Start of Data in this exercise

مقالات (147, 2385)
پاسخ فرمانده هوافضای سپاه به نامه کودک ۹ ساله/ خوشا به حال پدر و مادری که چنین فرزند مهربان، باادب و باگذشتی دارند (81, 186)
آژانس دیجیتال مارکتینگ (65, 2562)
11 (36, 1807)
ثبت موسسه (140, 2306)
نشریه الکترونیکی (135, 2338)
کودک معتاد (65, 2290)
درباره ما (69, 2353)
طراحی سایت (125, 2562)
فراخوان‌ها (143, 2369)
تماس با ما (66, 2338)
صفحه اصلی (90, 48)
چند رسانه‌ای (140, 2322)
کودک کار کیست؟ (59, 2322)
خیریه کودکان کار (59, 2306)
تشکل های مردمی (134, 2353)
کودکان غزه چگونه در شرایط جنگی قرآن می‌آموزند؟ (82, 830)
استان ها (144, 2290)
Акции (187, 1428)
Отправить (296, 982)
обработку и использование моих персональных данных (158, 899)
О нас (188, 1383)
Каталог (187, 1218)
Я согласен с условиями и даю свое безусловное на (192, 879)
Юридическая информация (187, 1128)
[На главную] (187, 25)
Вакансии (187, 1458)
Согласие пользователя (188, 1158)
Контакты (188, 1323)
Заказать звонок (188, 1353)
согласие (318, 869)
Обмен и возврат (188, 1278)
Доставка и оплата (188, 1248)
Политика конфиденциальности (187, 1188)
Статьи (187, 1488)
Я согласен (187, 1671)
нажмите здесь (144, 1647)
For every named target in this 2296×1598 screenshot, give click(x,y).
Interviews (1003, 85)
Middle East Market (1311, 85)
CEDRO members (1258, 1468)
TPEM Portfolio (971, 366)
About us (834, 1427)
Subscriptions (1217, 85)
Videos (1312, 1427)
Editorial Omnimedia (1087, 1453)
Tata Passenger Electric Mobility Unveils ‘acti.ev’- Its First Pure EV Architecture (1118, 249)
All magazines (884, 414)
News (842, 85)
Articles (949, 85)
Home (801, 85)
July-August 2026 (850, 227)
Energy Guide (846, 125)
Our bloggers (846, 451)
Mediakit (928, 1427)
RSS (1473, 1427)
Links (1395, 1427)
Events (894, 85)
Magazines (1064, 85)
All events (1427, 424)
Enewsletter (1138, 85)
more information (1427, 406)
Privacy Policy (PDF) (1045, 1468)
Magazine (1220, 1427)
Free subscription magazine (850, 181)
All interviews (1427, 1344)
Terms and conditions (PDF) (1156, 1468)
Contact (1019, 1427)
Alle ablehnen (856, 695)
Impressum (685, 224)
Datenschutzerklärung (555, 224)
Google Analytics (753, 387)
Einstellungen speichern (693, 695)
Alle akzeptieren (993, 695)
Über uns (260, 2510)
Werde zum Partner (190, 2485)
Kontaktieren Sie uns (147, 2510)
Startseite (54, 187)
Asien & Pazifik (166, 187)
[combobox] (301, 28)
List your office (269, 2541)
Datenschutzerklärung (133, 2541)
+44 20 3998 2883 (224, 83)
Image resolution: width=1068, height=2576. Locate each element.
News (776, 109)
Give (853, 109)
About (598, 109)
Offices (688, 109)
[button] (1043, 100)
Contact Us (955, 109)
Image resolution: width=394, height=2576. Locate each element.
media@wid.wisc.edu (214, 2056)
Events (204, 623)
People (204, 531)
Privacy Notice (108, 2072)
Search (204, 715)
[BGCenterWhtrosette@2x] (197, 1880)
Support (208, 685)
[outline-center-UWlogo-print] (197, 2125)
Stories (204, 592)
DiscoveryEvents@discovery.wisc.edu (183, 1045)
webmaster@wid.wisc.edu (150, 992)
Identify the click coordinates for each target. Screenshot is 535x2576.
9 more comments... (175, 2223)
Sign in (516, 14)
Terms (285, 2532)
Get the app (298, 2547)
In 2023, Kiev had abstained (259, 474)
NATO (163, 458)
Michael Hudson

End of Data in this exercise

Problem details: Only lines holding the word "element" belong in the answer; copy all of them from the records.

Exercise response:
Image resolution: width=1068, height=2576. Locate each element.
Image resolution: width=394, height=2576. Locate each element.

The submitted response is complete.